Home ResidentialRental Outer city rental markets continue to show stronger growth vs inner city

Outer city rental markets continue to show stronger growth vs inner city

by LLP Editor
29th Oct 21 12:15 pm

Nationwide buy-to-let specialist, Sequre Property Investment, has revealed that while an inner city rental property still commands a higher monthly rental income, rental homes in outer city areas have seen stronger growth over the last year.

Sequre Property Investment analysed rental market data for London, Manchester and Birmingham and how it differed when comparing inner and outer city areas.

The figures show that inner city rental markets attract the strongest levels of monthly rent. On average across all three cities, the monthly cost of renting within an inner city area sits at £1,152 versus £908 per month in the outer city market – a difference of 27% or £244 per month.

London is home to the biggest difference, with rents across the inner city rental market coming in 37% higher on average, with a 26% difference in Manchester and just a 9% difference in Birmingham.

However, when it comes to annual rental growth, the outer market across each city has fared far better than the inner city rental market.

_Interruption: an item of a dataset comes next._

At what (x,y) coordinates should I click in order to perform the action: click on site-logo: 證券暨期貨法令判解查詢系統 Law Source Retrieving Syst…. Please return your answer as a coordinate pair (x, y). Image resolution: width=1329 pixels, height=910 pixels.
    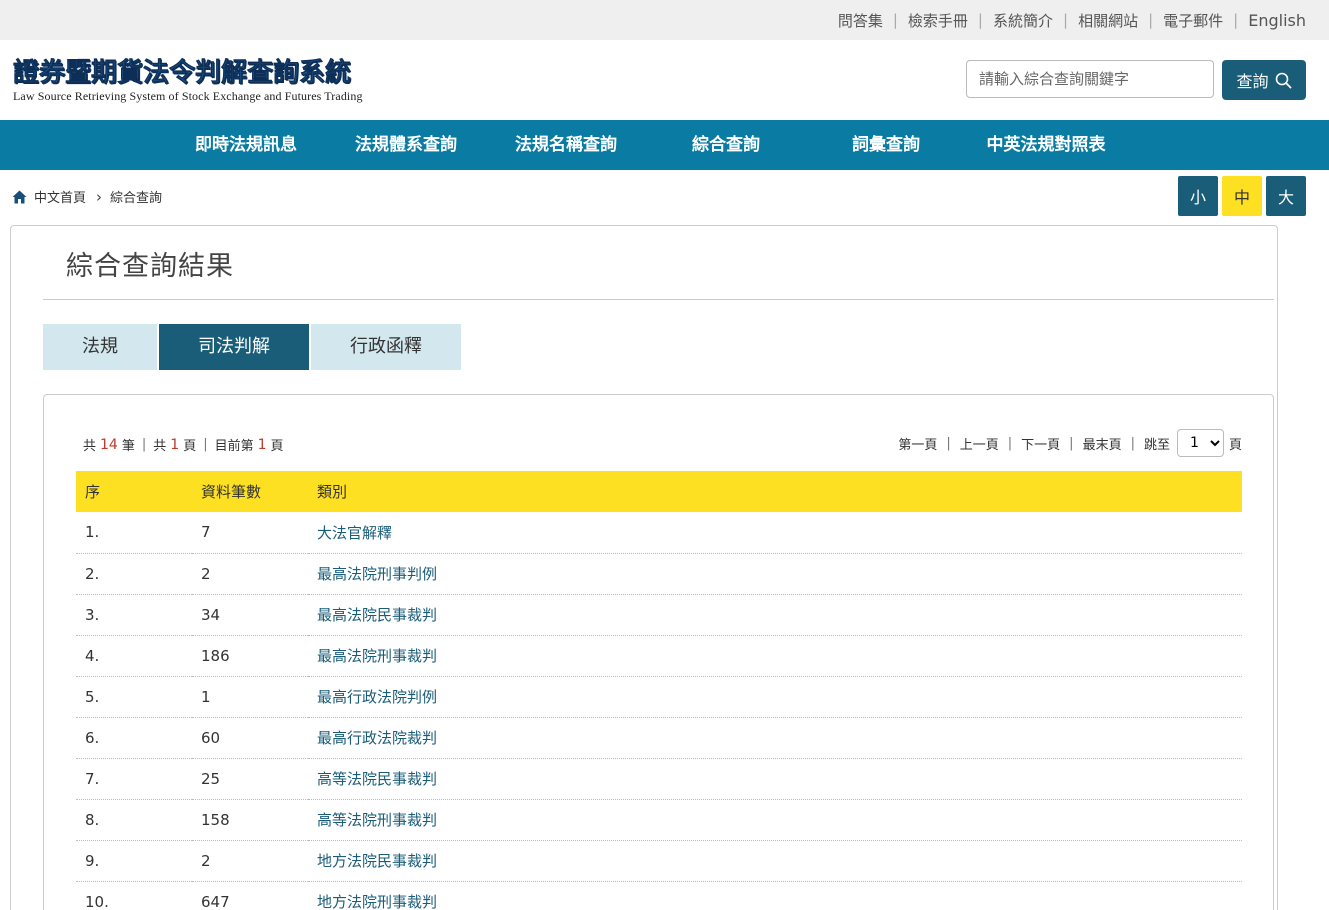
    Looking at the image, I should click on (188, 81).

On average across all three cities, annual rental growth across outer city areas has remained largely flat, while across inner city rental areas it has fallen by -4.4% in the last 12 months.

Manchester has seen the strongest performance, with inner city rental values remaining largely unchanged in the last year while across the city’s outer rental market, values have climbed by 3.7%.

In Birmingham, outer city rental values are up 2.2% versus a marginal 0.3% uplift across the inner city.

London’s rental market has struggled across the board, with just a 1.1% increase in rental values across outer city areas and a notable -7.8% drop across the capital’s inner city areas.

Sales Director at Sequre Property Investment, Daniel Jackson, commented: “It’s clear inner city rental markets are still struggling due to the decline in demand caused by the pandemic, despite a gradual return to normality from a social standpoint and with regard to the workplace.

This is particularly evident across the London market, where rental values have plummeted across inner city areas, while they’ve also struggled in outer city areas.

The good news is that elsewhere, outer city rental values are on the up, with both Manchester and Birmingham seeing very healthy levels of growth. This suggests that tenants are now starting to make their return and this is a trend that should soon reach our city centres and help boost values across inner city rental markets.”